Gabriel: Libyen ist ein unsicherer Platz

Flucht Die SPD streitet über die Frage, wie die massenhafte Flucht aus Libyen begrenzt werden kann

Nördlich von Libyen: Helfer retten Flüchtlinge Foto: Emilio Morenatti/ap

BERLIN/BRÜSSEL rtr | Die Bundesregierung will zusammen mit der EU die Mittelmeer-Fluchtroute auch mithilfe der Länder in Nordafrika schließen. Die Herkunfts- und Transitländer sollten unterstützt werden, damit Menschen dort eine Alternative zu Flucht oder Migration hätten, sagte Regierungssprecher Steffen Seibert am Montag in Berlin.

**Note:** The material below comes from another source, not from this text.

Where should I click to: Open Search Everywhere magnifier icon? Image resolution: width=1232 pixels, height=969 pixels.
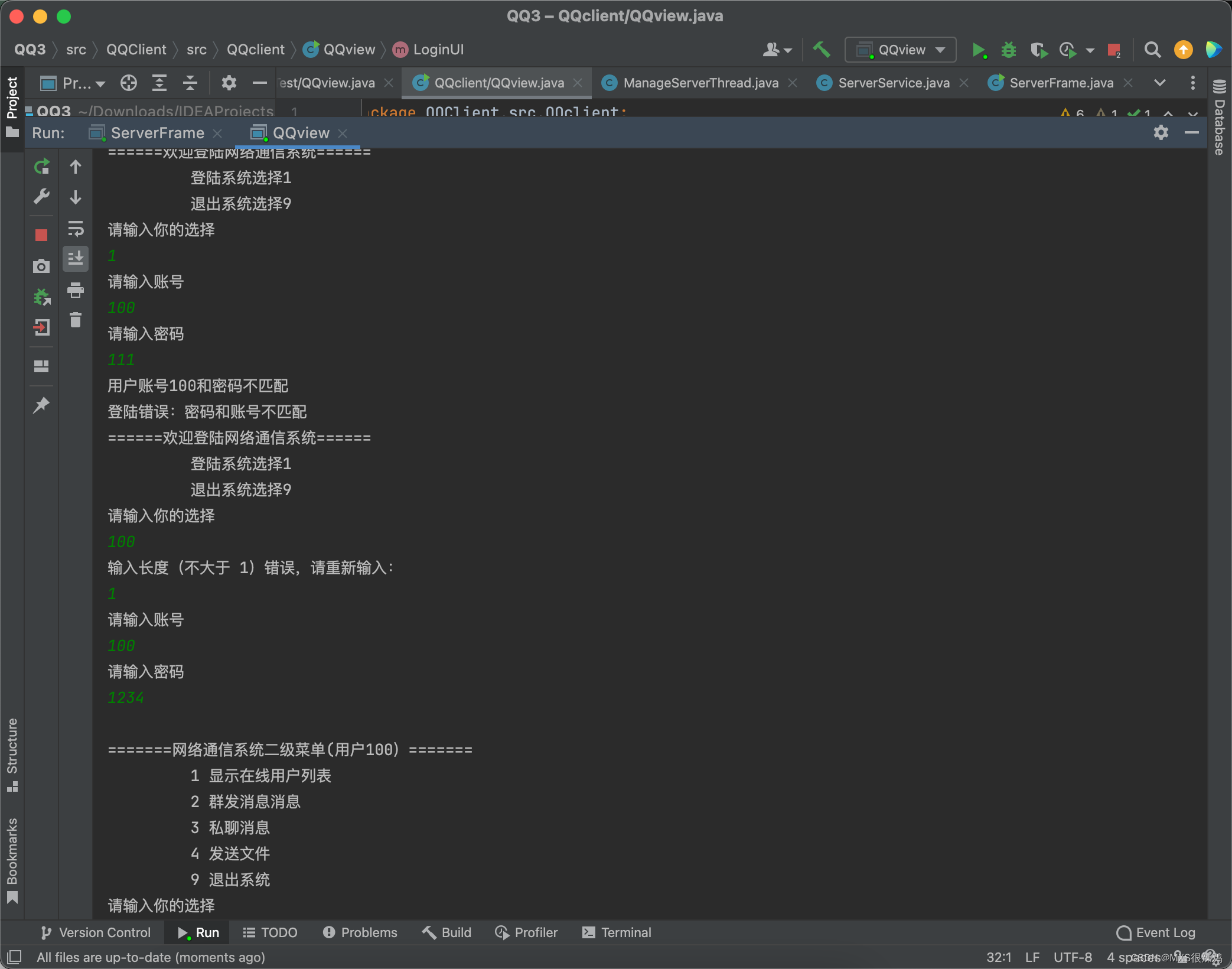[1152, 50]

Schleuser dürften nicht länger Geschäfte mit dem Leben der Menschen machen. Durch das Abkommen mit der Türkei habe man damit Erfolge auf der Ägäis-Route gehabt. Man sei hier aber noch am Anfang. Auch das Außenministerium sagte, die Bestrebungen der EU zur Schließung der Route seien richtig und erforderlich. Man werde aber darauf achten, dass dies sowohl den Werten als auch den Interessen Deutschlands entspreche, sagte ein Sprecher. Er betonte, besonders Libyen müsse zunächst stabilisiert werden.

Weder Seibert noch der Sprecher des Außenministeriums äußerten sich direkt zum Vorschlag von SPD-Fraktionschef Thomas Oppermann, gerettete Flüchtlinge wieder nach Nordafrika zurückzubringen. Oppermann hatte in einem ­Gastbeitrag für die Frankfurter Allgemeine Sonntagszeitung nicht nur eine engere Kooperation mit nordafrikanischen Ländern gefordert, sondern auch geschrieben: „Um die Schleuserbanden wirksamer zu bekämpfen, müssen wir ihnen die Geschäftsgrundlage entziehen, indem die im Mittelmeer geretteten Flüchtlinge wieder zurückgebracht und zunächst in Nordafrika versorgt und betreut werden.“ Dies führte zu Protest bei Linken und Grüne, aber auch in der eigenen Partei.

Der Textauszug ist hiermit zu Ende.